• **Written exercise a**
Reproduce the passage on type systems below word for word.

In the remainder of this post, I’ll try to demystify these concepts and sew the seeds of intrigue for further investigation.

In order to keep the post at a manageable length, some detail will be eluded to and links provided, (both at the end and inline) for the reader to pursue independently. Time and space permitting, I’ll try to briefly cover the hows and whys of some of these features to give context of their practical importance and implications. Apologies in advance for the length of the post, but there’s a lot of ground to cover and lots of opportunity for the reader to skim. Keep with it as there’s gold in them there types, unsurprising given the adventurous depth of features that the language tries to mine.

So first up, what is a type system ?

One authors definition (which I found thorough, if not a slightly cryptic):

‘..A type system is a tractable syntactic method for proving the absence of certain program behaviors by classifying phrases according to the kinds of values they compute’ from Ben Pierce’s ‘Types and Programming Languages‘ – a bible for anyone interested in type system theory..

And again, Ouch !

I prefer the lay interpretation of this whereby a type provides some sort of label to a type system. In turn, this enables the type system to then prove (or constrain) some property of the programs’ behaviour.

Practically a type system let’s either the compiler [typically] or runtime add some meaning to the data and values/variables, (something I’ll henceforth refer generically as fields/elements due to the overloading of the terms val and var in Scala), in order to react or fail appropriately.

2 fat ladies…

So deconstructing the buzzword bingo above, the primary attribute listed is that of being statically typed. So what does this mean ? Static typing provides COMPILE TIME constraints, checks and balances and, as such, provides the first line of defence, QA and feedback against program errors. The converse of this is dynamic typing, where type attribution to elements is determined at runtime. Besides the early feedback loop, other commonly cited benefits of static typing are:

better performance and ability to optimise the code – as the compiler can perform more optimisations and removes the need to do type checks at runtime.
better implicit and explicit documentation support – as method signatures make this implicit in the code and explicit in any code generated from the source, also type information can be used to convey the authors intent.

• **Written exercise b**
Transcribe the records below, starting at the line that contains "You are a computer-use agent." and ending at the line that contains "Action: (x=573, y=527)". Leave the pictures out.

• **Data to process**
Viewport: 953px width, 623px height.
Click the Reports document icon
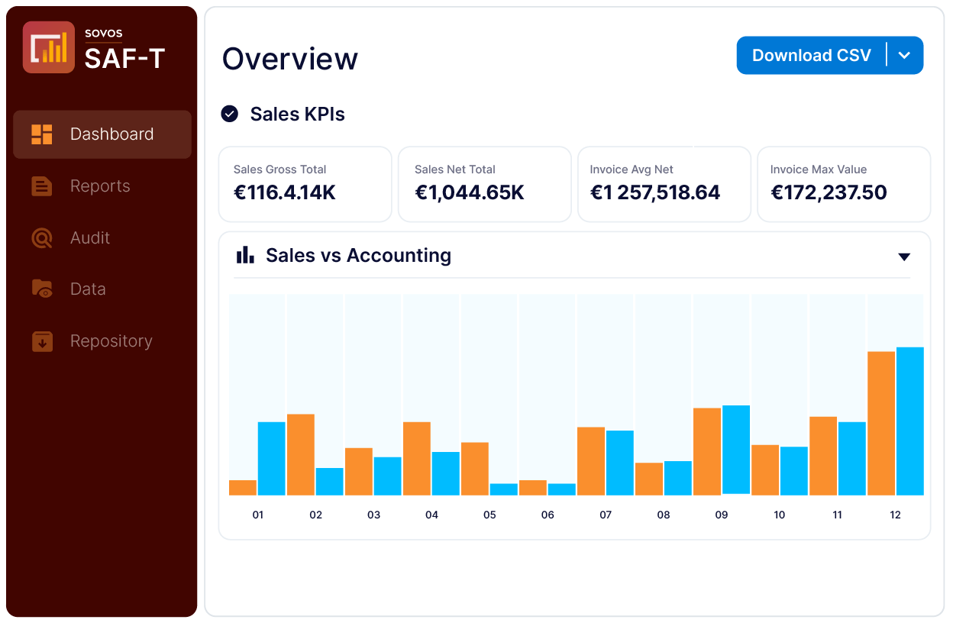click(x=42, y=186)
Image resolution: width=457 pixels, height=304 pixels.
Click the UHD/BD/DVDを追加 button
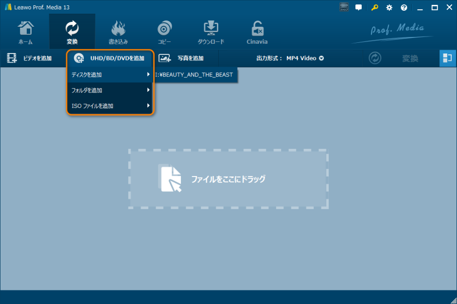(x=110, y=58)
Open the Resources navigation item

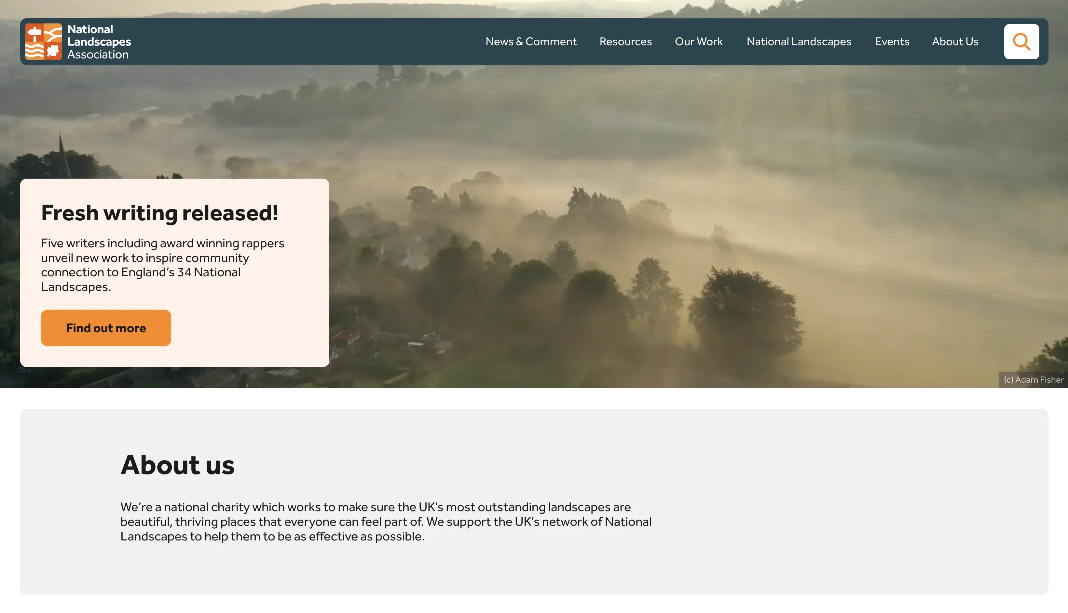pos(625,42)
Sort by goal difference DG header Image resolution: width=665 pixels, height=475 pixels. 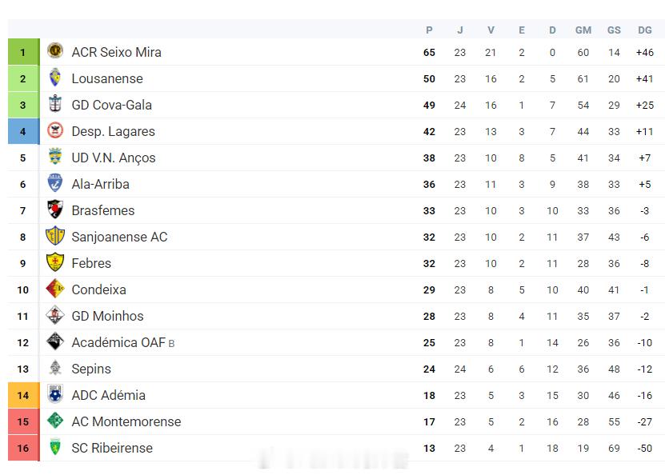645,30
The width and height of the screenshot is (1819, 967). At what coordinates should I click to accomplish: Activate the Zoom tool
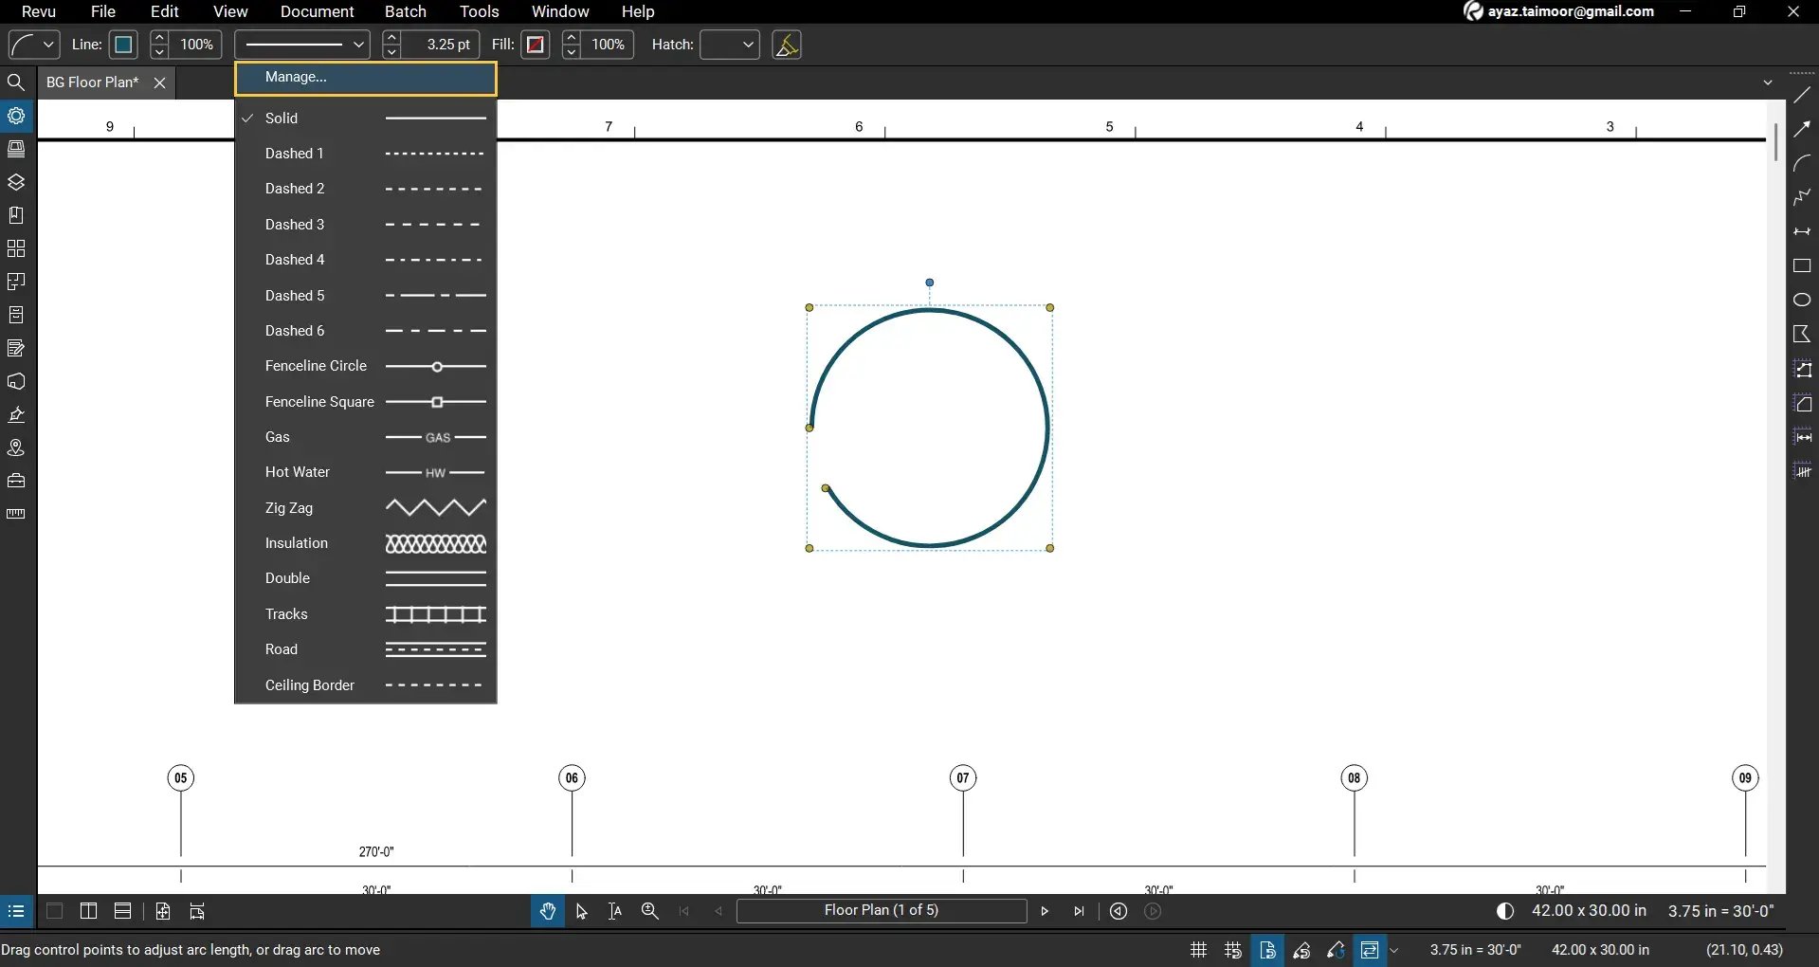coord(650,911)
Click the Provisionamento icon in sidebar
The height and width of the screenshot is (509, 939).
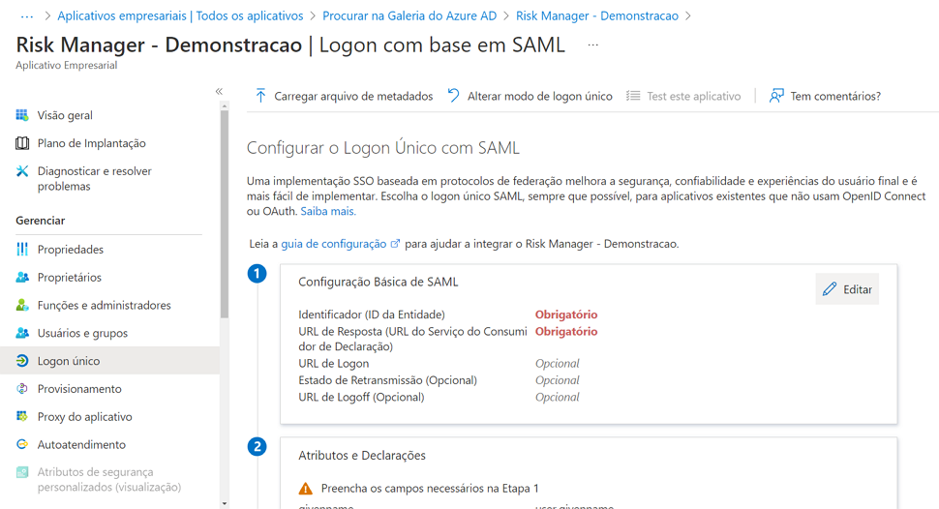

...

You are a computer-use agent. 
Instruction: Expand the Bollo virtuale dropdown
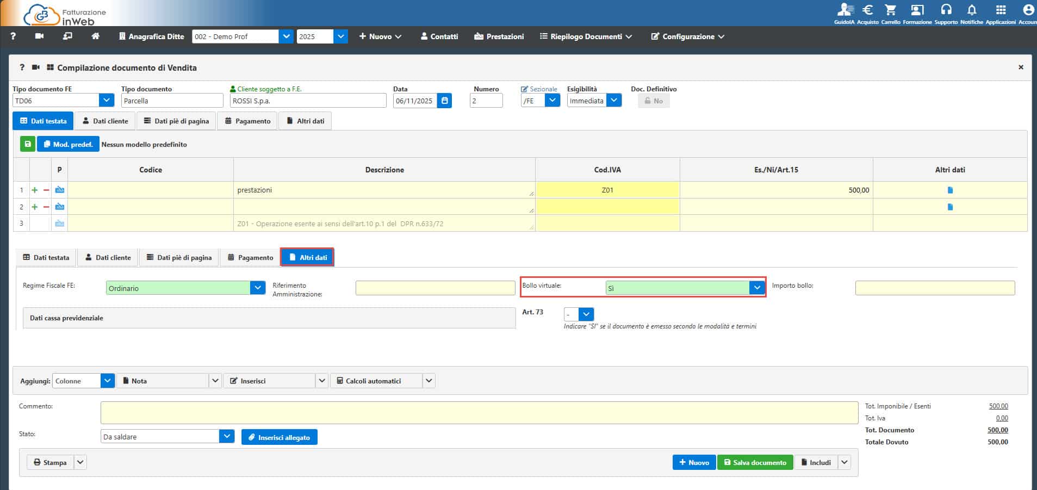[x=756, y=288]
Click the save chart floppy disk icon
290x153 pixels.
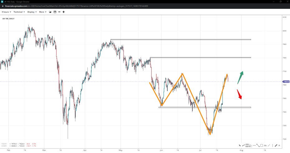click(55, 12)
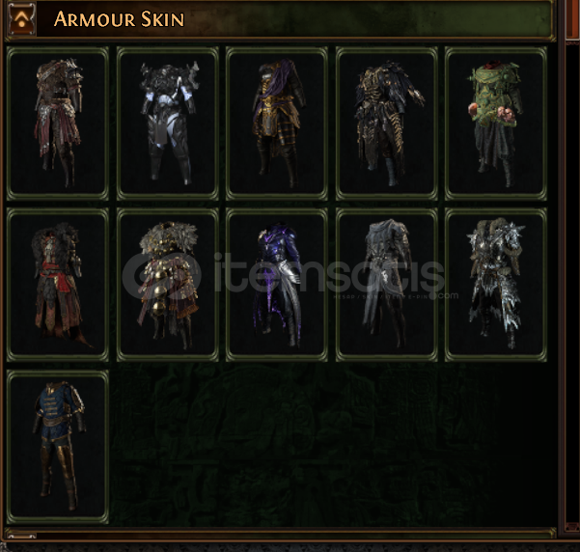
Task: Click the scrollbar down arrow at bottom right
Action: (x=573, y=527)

• **Final result a**
In the remainder of this post, I’ll try to demystify these concepts and sew the seeds of intrigue for further investigation.

In order to keep the post at a manageable length, some detail will be eluded to and links provided, (both at the end and inline) for the reader to pursue independently. Time and space permitting, I’ll try to briefly cover the hows and whys of some of these features to give context of their practical importance and implications. Apologies in advance for the length of the post, but there’s a lot of ground to cover and lots of opportunity for the reader to skim. Keep with it as there’s gold in them there types, unsurprising given the adventurous depth of features that the language tries to mine.

So first up, what is a type system ?

One authors definition (which I found thorough, if not a slightly cryptic):

‘..A type system is a tractable syntactic method for proving the absence of certain program behaviors by classifying phrases according to the kinds of values they compute’ from Ben Pierce’s ‘Types and Programming Languages‘ – a bible for anyone interested in type system theory..

And again, Ouch !

I prefer the lay interpretation of this whereby a type provides some sort of label to a type system. In turn, this enables the type system to then prove (or constrain) some property of the programs’ behaviour.

Practically a type system let’s either the compiler [typically] or runtime add some meaning to the data and values/variables, (something I’ll henceforth refer generically as fields/elements due to the overloading of the terms val and var in Scala), in order to react or fail appropriately.

2 fat ladies…

So deconstructing the buzzword bingo above, the primary attribute listed is that of being statically typed. So what does this mean ? Static typing provides COMPILE TIME constraints, checks and balances and, as such, provides the first line of defence, QA and feedback against program errors. The converse of this is dynamic typing, where type attribution to elements is determined at runtime. Besides the early feedback loop, other commonly cited benefits of static typing are:

better performance and ability to optimise the code – as the compiler can perform more optimisations and removes the need to do type checks at runtime.
better implicit and explicit documentation support – as method signatures make this implicit in the code and explicit in any code generated from the source, also type information can be used to convey the authors intent.

• **Final result b**
You are a computer-use agent. 
Instruction: Expand the Bollo virtuale dropdown
[x=756, y=288]
Click the save chart floppy disk icon
290x153 pixels.
click(55, 12)
Task: Click the scrollbar down arrow at bottom right
Action: (x=573, y=527)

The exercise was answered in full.